In the blog post about Noahisms, who was Noah reading to?
* START Document text *
Tuesday, March 24, 2009

A New Phase of our lives...


When our son Zak was learning the English language he kept us giggling with what we have come to affectionately term as Zakisms.  Now that Noah's language is coming on full force we are now entering a whole new generations of 'isms.'  I'm so excited to announce that we are now welcoming Noahisms into our lives.  For example, today Noah was reading to his 5th grade buddy Haley.  He was looking at the pictures to help him connect with the words.  He got to a picture of a pig and her piglets.  When he got to the word piglet he was able to figure out the first half of the word. "P-I-G".    Slowly, to himself, he sounded out the letters.  Proudly he looked up to us and was ready to say the entire word.  Haley and I were ready for it...ready to cheer on his success.  He looked at us with his big brown eyes and smiled ready for us to cheer on his sentence in full.  "Big pigs have little pigs.  Little pigs are called...P-IGGLOOS."   Usually Haley and I can hold in our "that is so cute" surprised smiles or we can correct him with a sly endearing smile but we just couldn't today.  We just busted up laughing...it was just so darn cute.  He so believed himself that he was right and that baby pigs were called pigloos. : >)
* END Document text *
* START Collected data *
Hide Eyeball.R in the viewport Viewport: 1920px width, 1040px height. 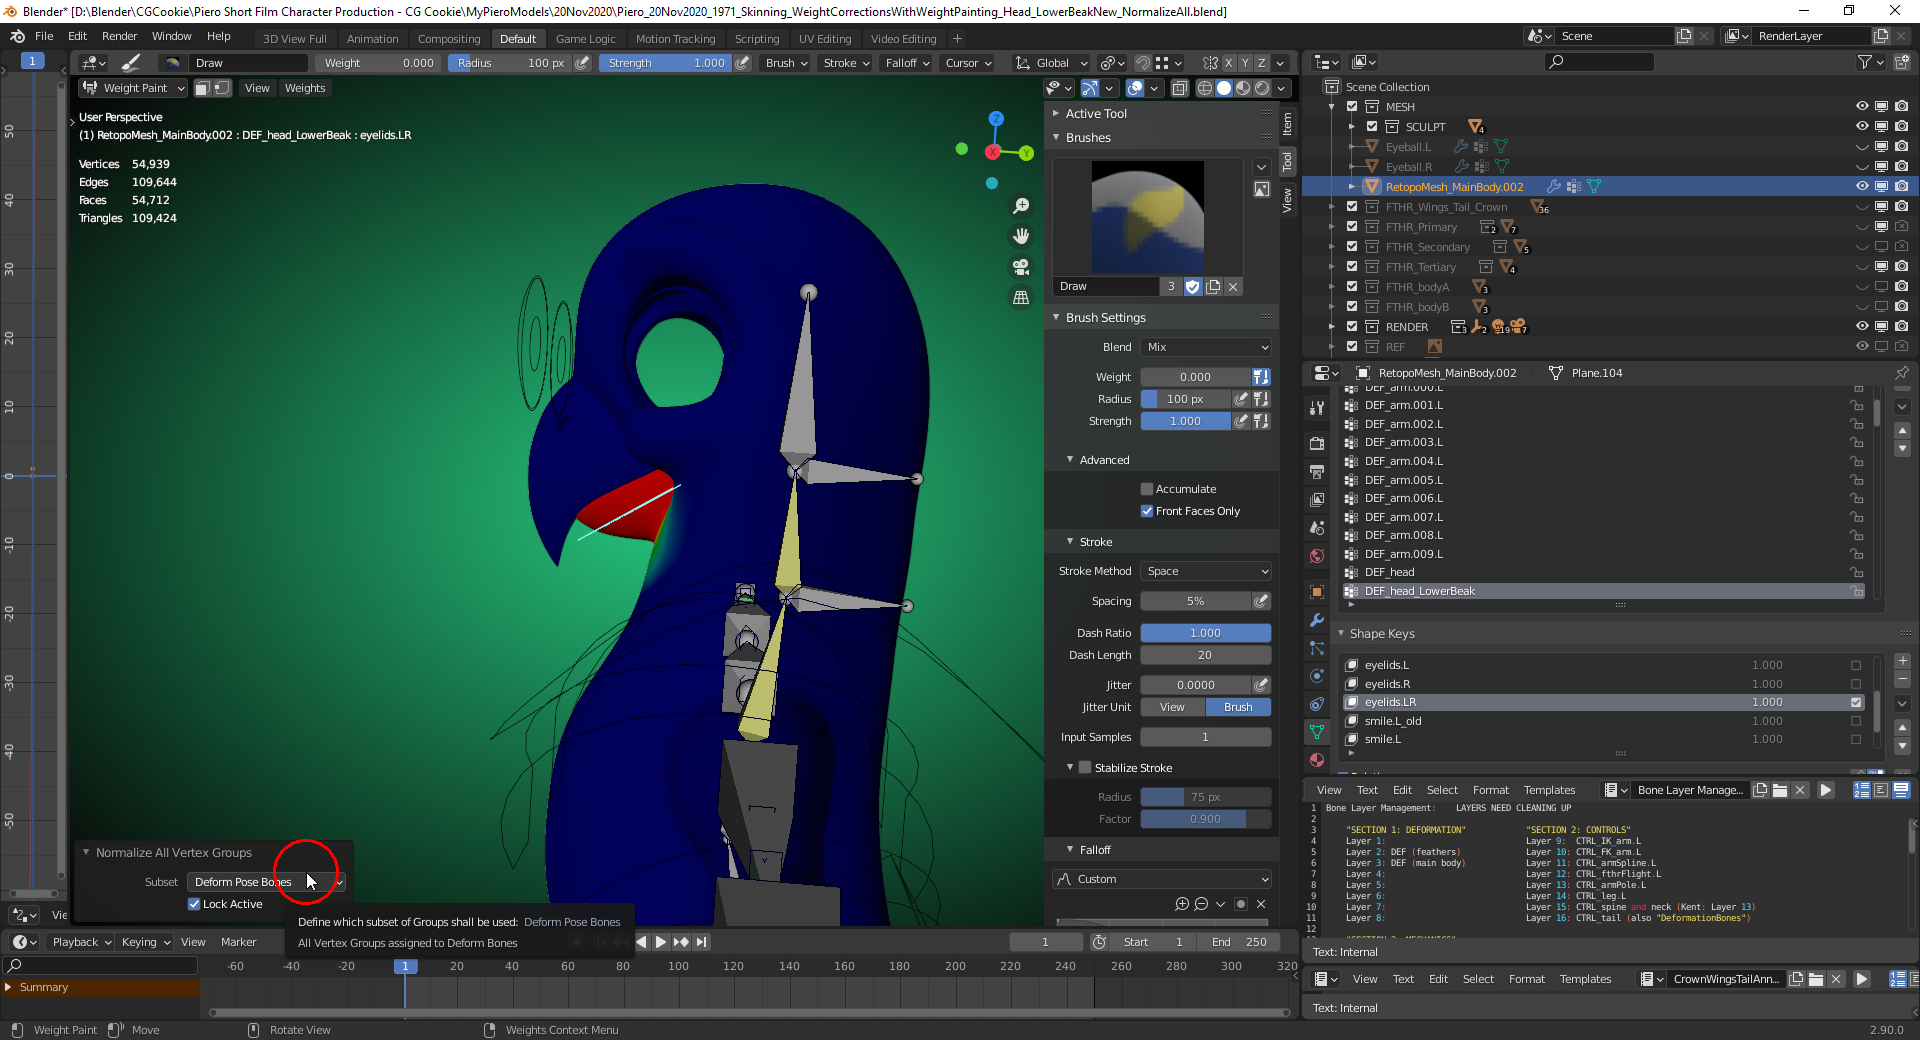[x=1862, y=166]
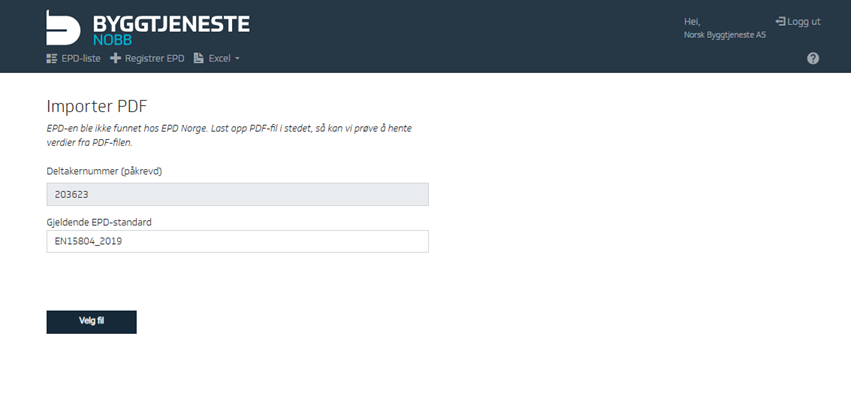Click the Importer PDF heading
851x400 pixels.
pos(97,107)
* END Collected data *
> [Reply to the exercise]
His 5th grade buddy Haley.